Information shown below:

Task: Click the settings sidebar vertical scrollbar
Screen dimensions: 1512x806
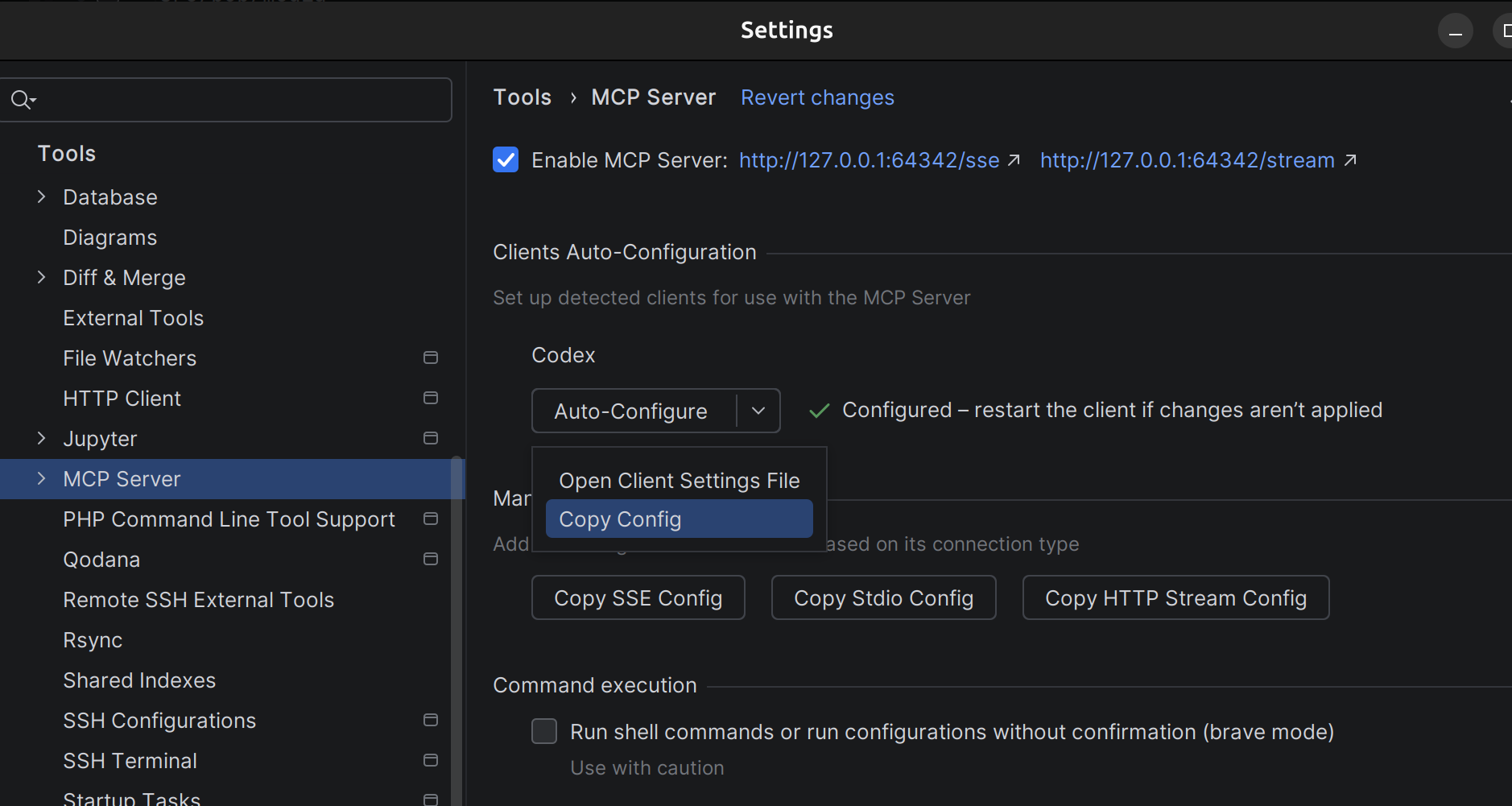Action: point(456,628)
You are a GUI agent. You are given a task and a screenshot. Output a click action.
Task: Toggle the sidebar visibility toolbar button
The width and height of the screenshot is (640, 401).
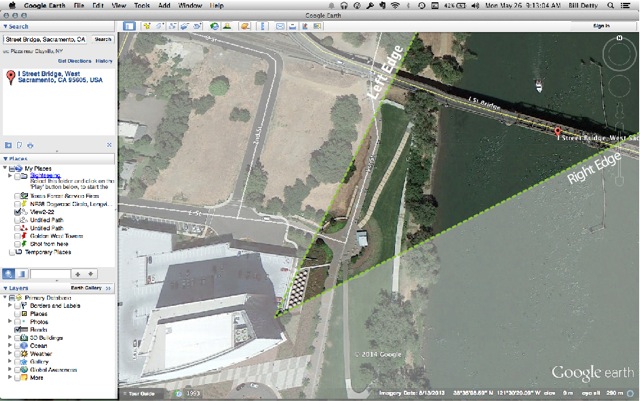pos(129,25)
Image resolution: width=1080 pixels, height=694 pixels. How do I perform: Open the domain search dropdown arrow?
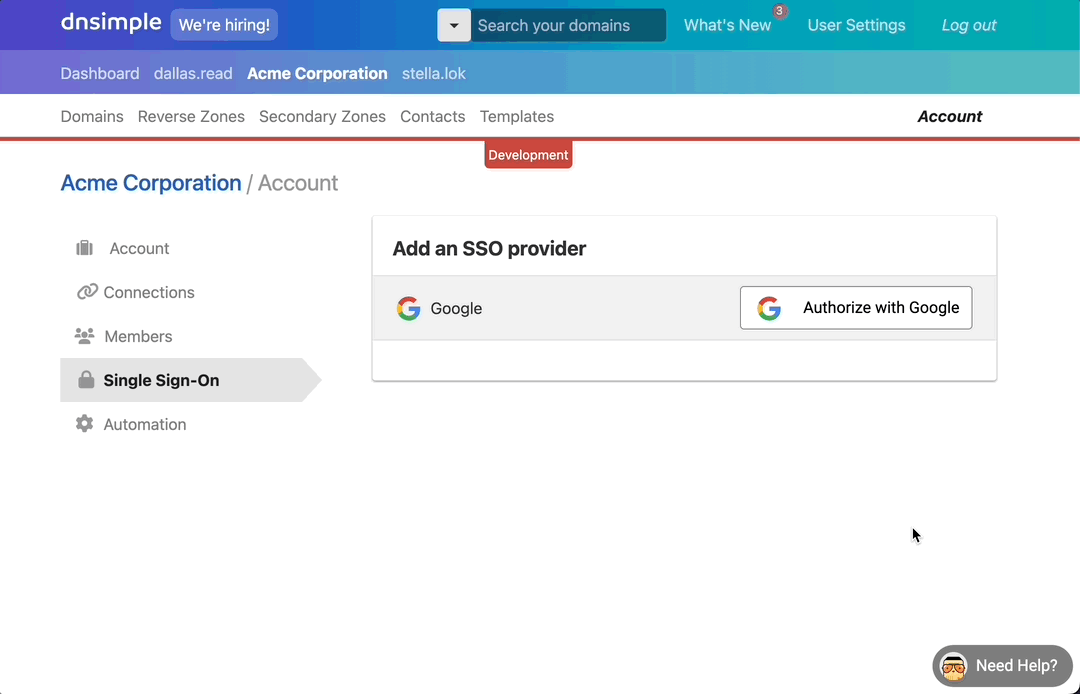[x=454, y=26]
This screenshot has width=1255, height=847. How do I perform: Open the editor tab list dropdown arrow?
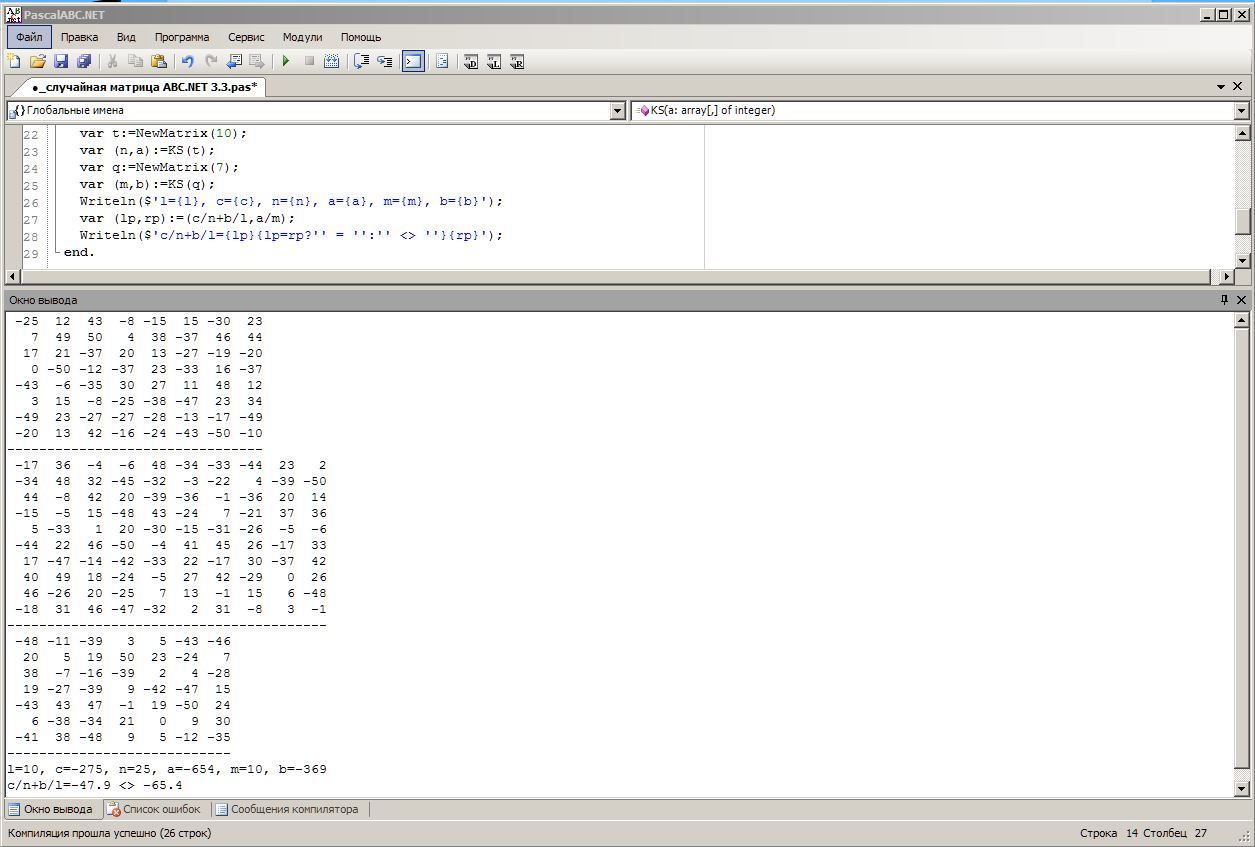tap(1222, 87)
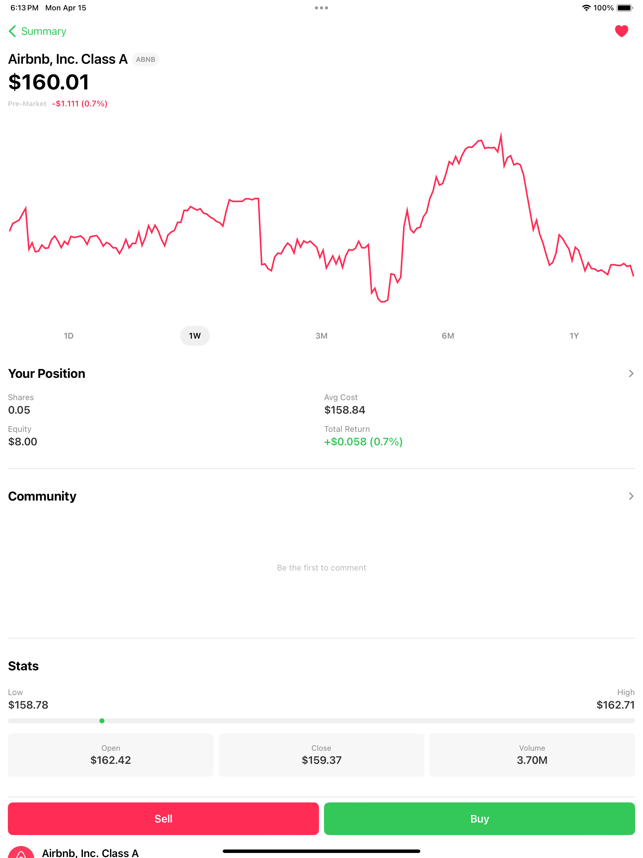The height and width of the screenshot is (858, 643).
Task: Tap the Airbnb logo icon at bottom
Action: 21,853
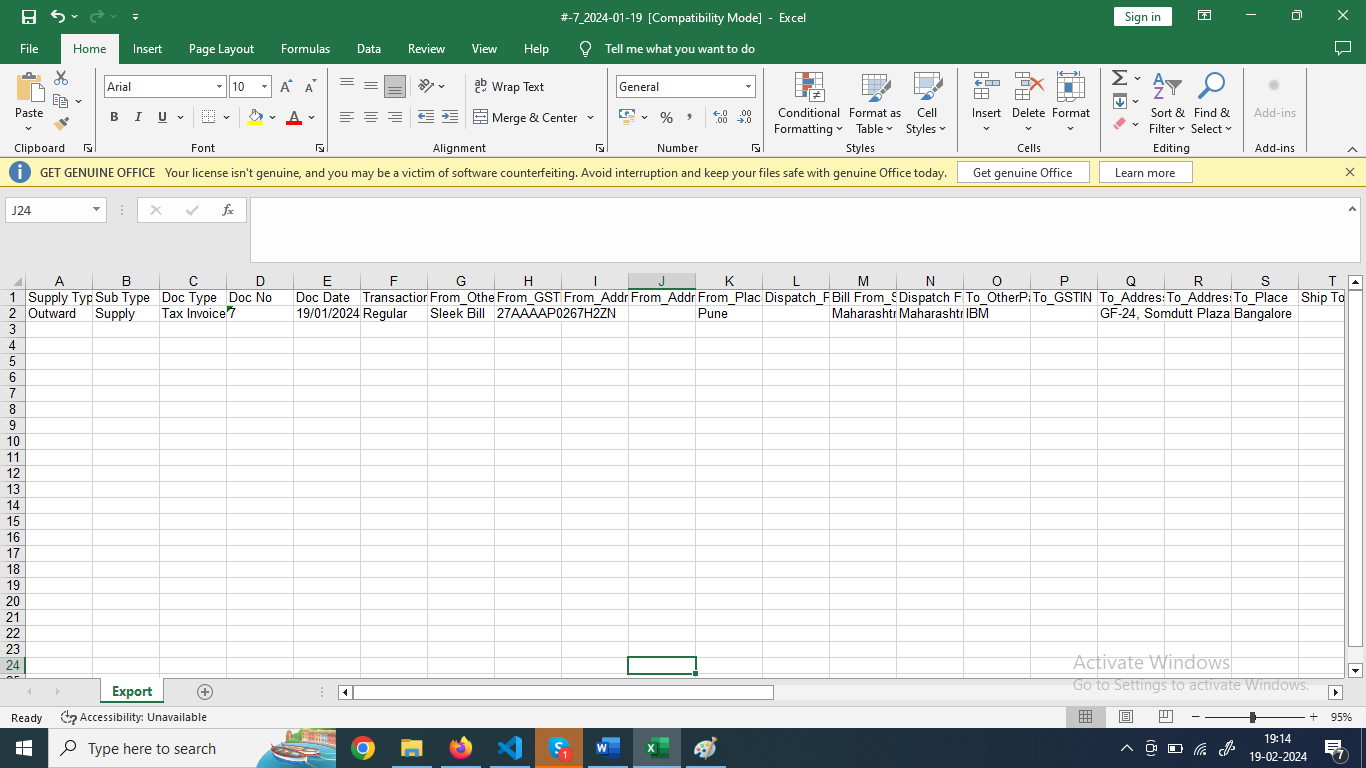
Task: Click the AutoSum sigma icon
Action: (x=1120, y=78)
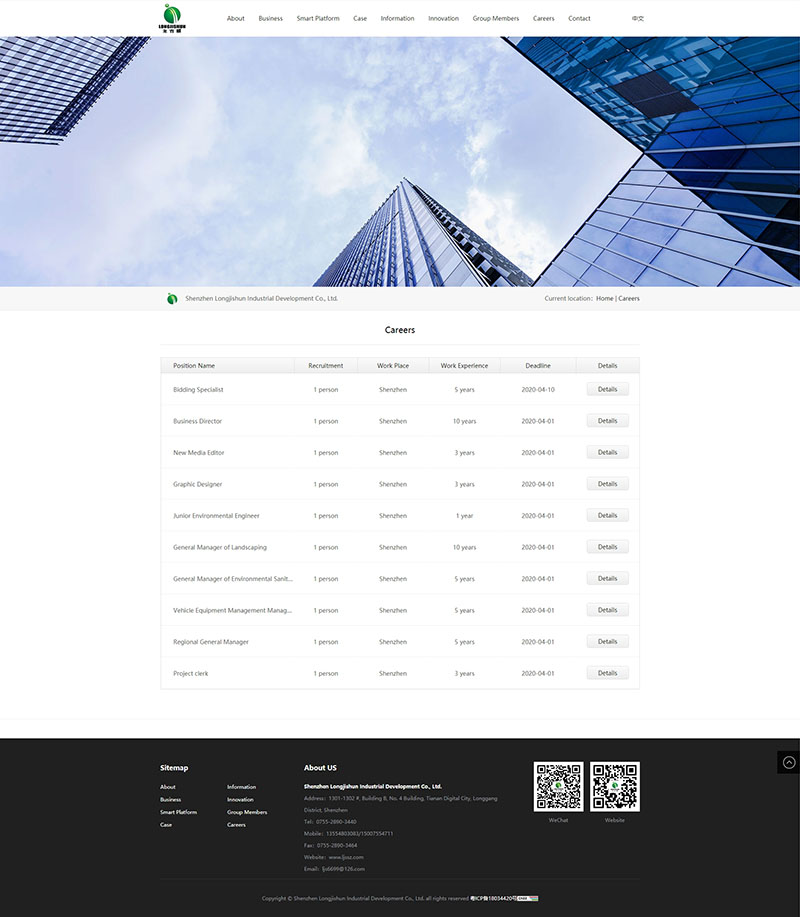Open the Case link in footer sitemap
The height and width of the screenshot is (917, 800).
click(x=166, y=825)
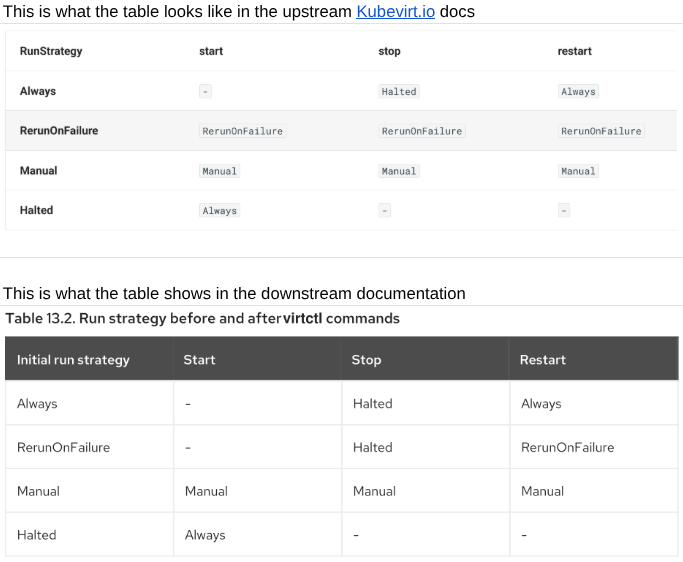Click Always code cell in upstream Halted row
The image size is (683, 562).
point(220,211)
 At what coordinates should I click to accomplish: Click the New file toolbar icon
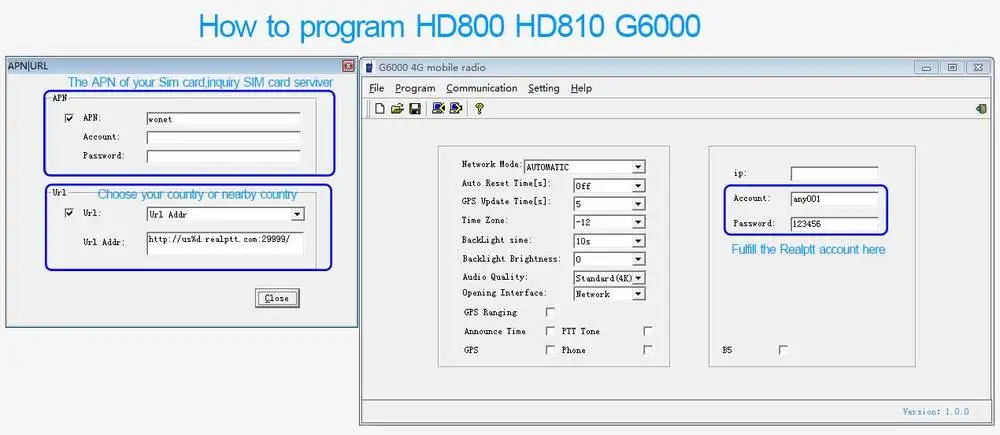pos(380,109)
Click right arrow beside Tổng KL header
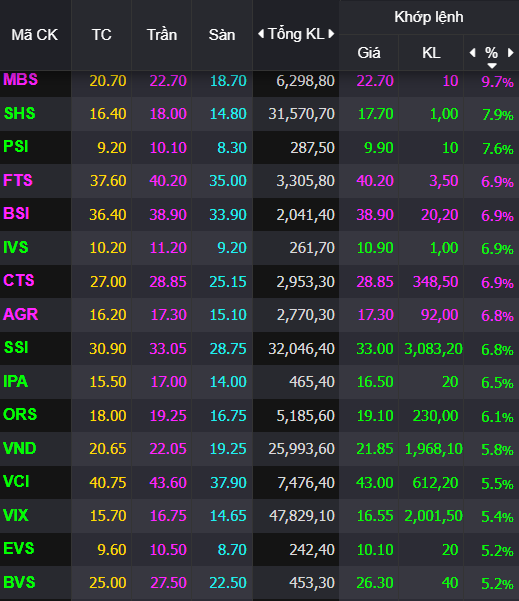The width and height of the screenshot is (519, 601). [x=331, y=34]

End of Information shown.

Your instructions: From the first line above down to the line with "Task: Toggle the", reproduce every line and no others, omitting pictures.

Answer box:
Task: Click the settings sidebar vertical scrollbar
Screen dimensions: 1512x806
Action: point(456,628)
You are a GUI agent. You are given a task and a screenshot. Output a click action.
Task: Toggle the sidebar visibility toolbar button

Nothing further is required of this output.